A bill that will be introduced later this month in the West Virginia Legislature seeks to create a statewide program to help pay for the demolition of dilapidated structures across the Mountain State. The legislation, which is being introduced by Sen. Chandler Swope, R-6th District, will help localities with the cost of tearing down abandoned houses and buildings that are eyesores and pose public health issues.
Here in southern West Virginia, most of us can pinpoint an abandoned structure that is in a state of disrepair in our individual communities, neighborhoods and towns. Some of these buildings are in danger of falling down.
Of course, finding the funding that is necessary to demolish these eyesores has always been a problem.
Swope, the founder and past president of Swope Construction Company in Bluefield, correctly points to McDowell County as an area in particular need of assistance. Officials estimate that there are between 5,000 to 8,000 abandoned homes and buildings in McDowell County alone that need to come down.

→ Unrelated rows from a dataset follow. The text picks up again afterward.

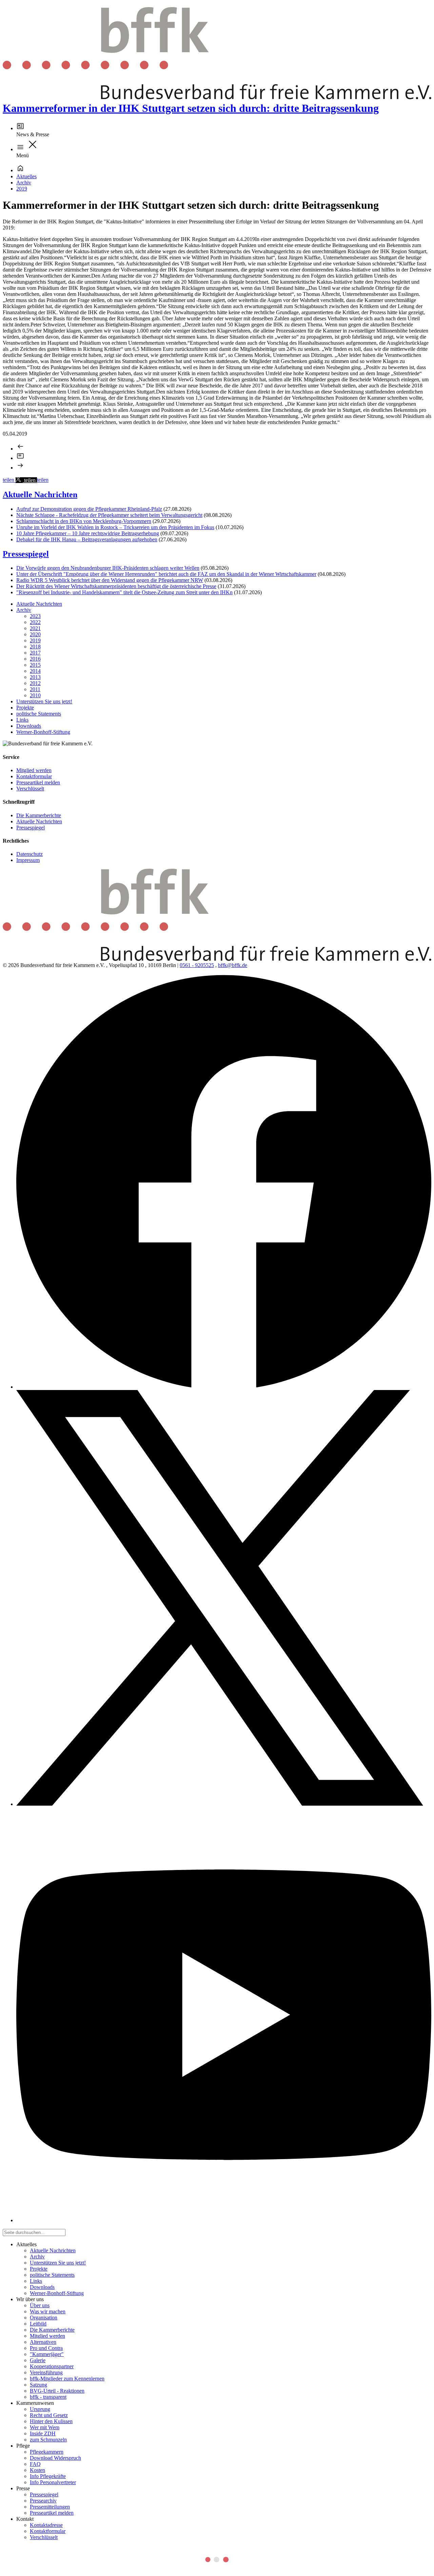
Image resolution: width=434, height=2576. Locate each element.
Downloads (28, 726)
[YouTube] (223, 2220)
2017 (35, 653)
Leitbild (38, 2324)
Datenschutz (29, 854)
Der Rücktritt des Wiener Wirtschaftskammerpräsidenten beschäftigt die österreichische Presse (116, 586)
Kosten (37, 2470)
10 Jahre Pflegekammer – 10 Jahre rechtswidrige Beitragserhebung (87, 533)
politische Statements (38, 714)
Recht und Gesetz (49, 2415)
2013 (35, 677)
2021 (35, 628)
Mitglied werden (34, 770)
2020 (35, 634)
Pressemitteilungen (50, 2507)
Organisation (43, 2317)
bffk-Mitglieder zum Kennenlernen (67, 2378)
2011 (35, 689)
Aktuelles (26, 176)
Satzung (38, 2385)
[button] (9, 480)
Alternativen (43, 2342)
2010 (35, 695)
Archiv (23, 182)
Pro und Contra (46, 2348)
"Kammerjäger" (47, 2354)
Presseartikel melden (38, 782)
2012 (35, 683)
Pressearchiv (43, 2500)
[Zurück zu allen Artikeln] (20, 458)
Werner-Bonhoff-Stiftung (43, 732)
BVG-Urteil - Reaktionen (57, 2391)
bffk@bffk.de (232, 965)
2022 (35, 622)
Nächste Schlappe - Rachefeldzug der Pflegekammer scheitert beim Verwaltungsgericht (109, 515)
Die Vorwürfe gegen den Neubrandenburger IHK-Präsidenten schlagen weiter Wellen (107, 568)
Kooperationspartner (52, 2366)
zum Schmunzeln (48, 2439)
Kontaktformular (34, 776)
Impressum (28, 860)
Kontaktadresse (46, 2525)
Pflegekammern (46, 2452)
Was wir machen (47, 2311)
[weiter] (20, 467)
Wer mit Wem (44, 2427)
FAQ (35, 2464)
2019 (21, 189)
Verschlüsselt (30, 788)
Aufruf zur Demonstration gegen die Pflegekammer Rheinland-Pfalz (89, 509)
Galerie (37, 2360)
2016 (35, 659)
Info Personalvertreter (53, 2482)
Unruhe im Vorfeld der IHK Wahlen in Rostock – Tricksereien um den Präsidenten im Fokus (115, 527)
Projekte (25, 707)
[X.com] (219, 1804)
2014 (35, 671)
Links (22, 720)
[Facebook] (223, 1387)
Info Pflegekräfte (48, 2476)
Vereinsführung (46, 2372)
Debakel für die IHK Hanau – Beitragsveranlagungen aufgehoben (86, 539)
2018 (35, 646)
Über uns (40, 2305)
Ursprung (40, 2409)
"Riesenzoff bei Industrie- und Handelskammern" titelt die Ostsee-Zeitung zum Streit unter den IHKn (124, 592)
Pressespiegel (26, 553)
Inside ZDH (43, 2433)
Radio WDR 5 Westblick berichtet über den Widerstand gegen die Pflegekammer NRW (109, 580)
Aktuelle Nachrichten (40, 494)
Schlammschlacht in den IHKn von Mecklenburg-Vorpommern (83, 521)
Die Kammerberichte (38, 815)
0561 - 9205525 (197, 965)
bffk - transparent (48, 2397)
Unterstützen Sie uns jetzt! (44, 701)
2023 (35, 616)
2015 (35, 665)
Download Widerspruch (55, 2458)
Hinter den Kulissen (51, 2421)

Swope’s proposed legislation will authorize the Department of Environmental Protection (DEP) to create and administer the program as an extension of the REAP (Rehabilitation Environmental Action Plan) program. He believes the measure will have strong support in the Republican-controlled House and Senate.
Swope actually started working on a demolition project two years ago that initially focused on McDowell County.

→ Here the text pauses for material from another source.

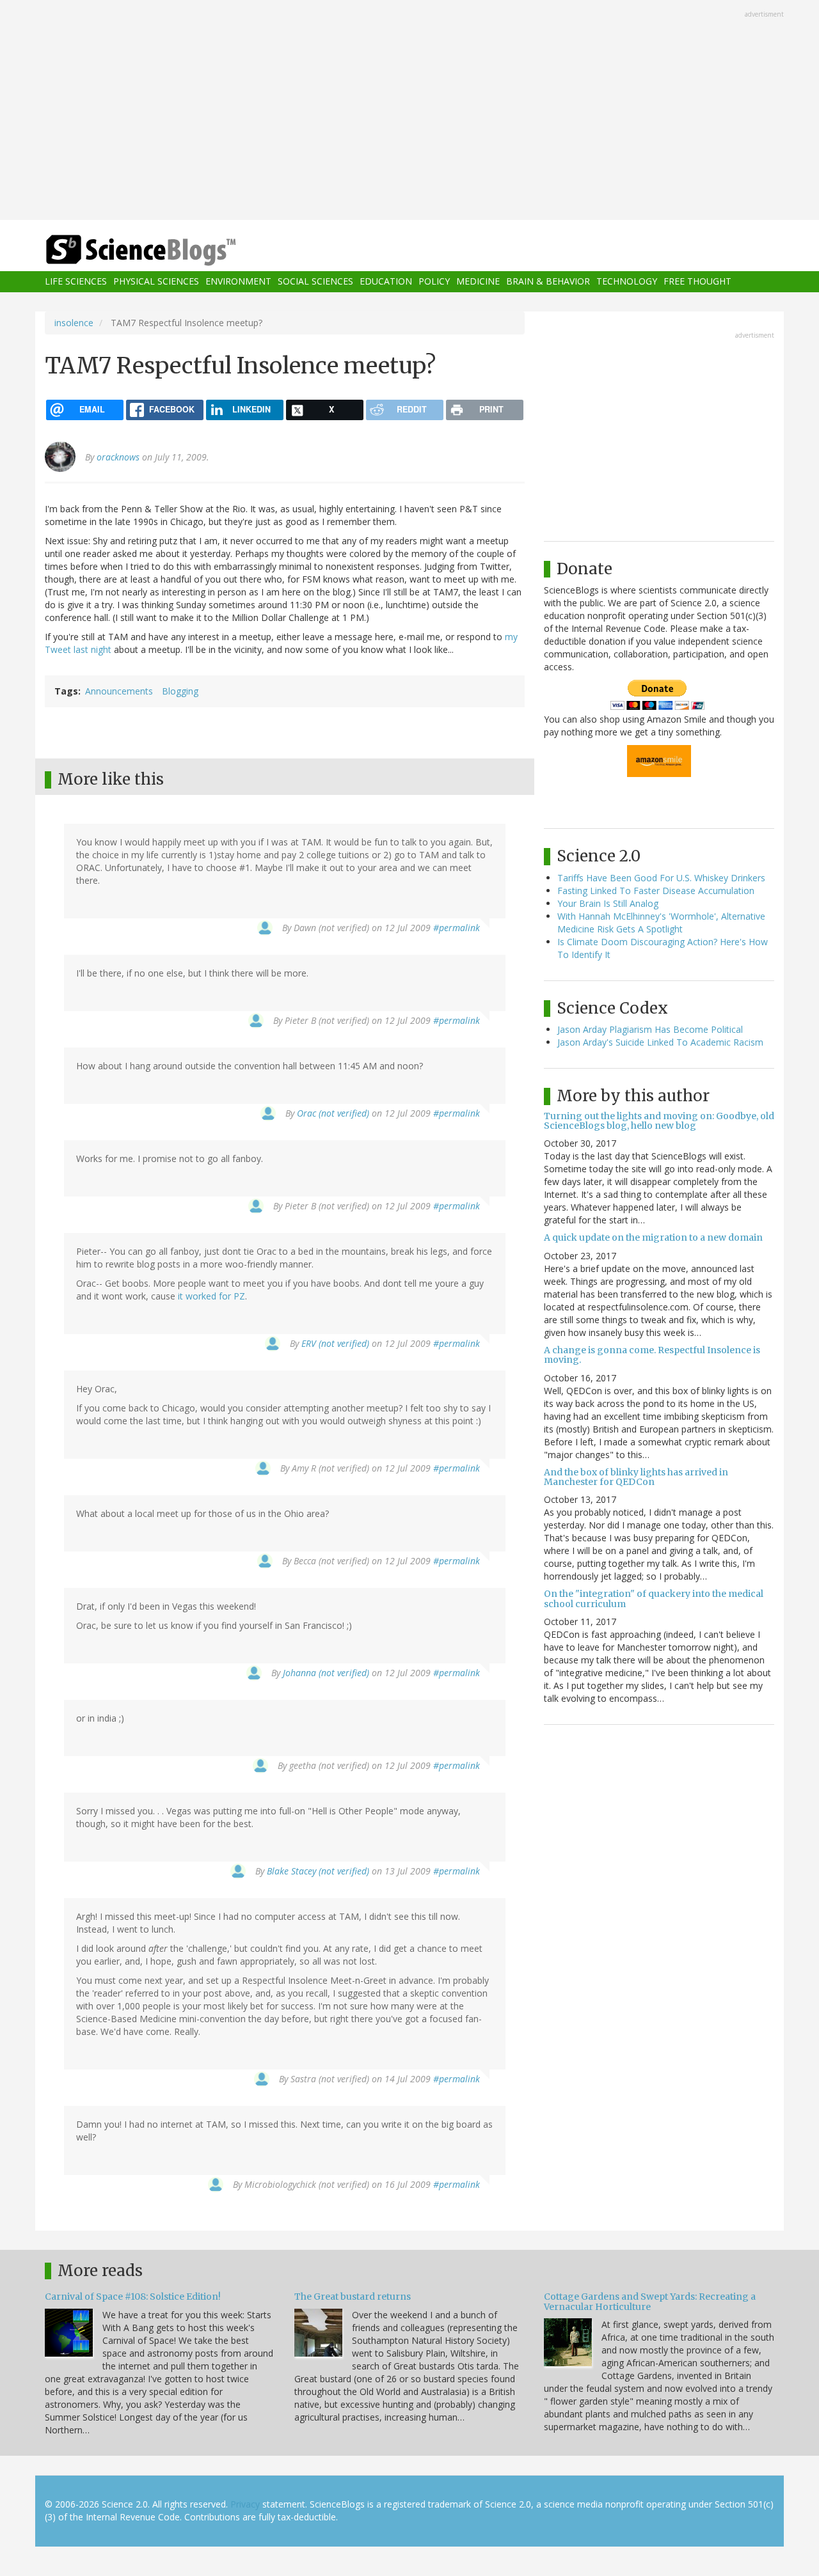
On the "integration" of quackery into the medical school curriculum (653, 1598)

Early in 2018 he spearheaded the Clean Up McDowell campaign that also includes bringing sewer, water and broadband services to the county’s communities. The plan was to first focus on removing abandoned buildings and houses in the county.
Swope’s idea was to enlist the help of the National Guard to dispose of the debris and start looking for money to pay for the demolitions. However, with the cost of demolishing a house about $5,000, the price tag for McDowell County alone was estimated at between $25 million to $40 million.
At that point, Swope realized it would have to be a statewide initiative to help all counties, with a continuing source of revenue earmarked for the work. So he took the idea to Gov. Jim Justice, who liked the concept and urged him to develop it with the help of the National Guard.
“Last year, the governor assigned this to the National Guard but they were so busy they didn’t do it,” Swope told the Daily Telegraph last month. “This year the governor gave me the OK to write it and authorize DEP. We got it done and it’s ready to be introduced.”
Swope’s bill is important, and it merits full consideration in the Legislature.
Having a dedicated source of state funding to assist with the removal of dilapidated and blighted structures will help to enhance our individual communities, towns and neighborhoods.
When the blight is removed, there is additional room for growth.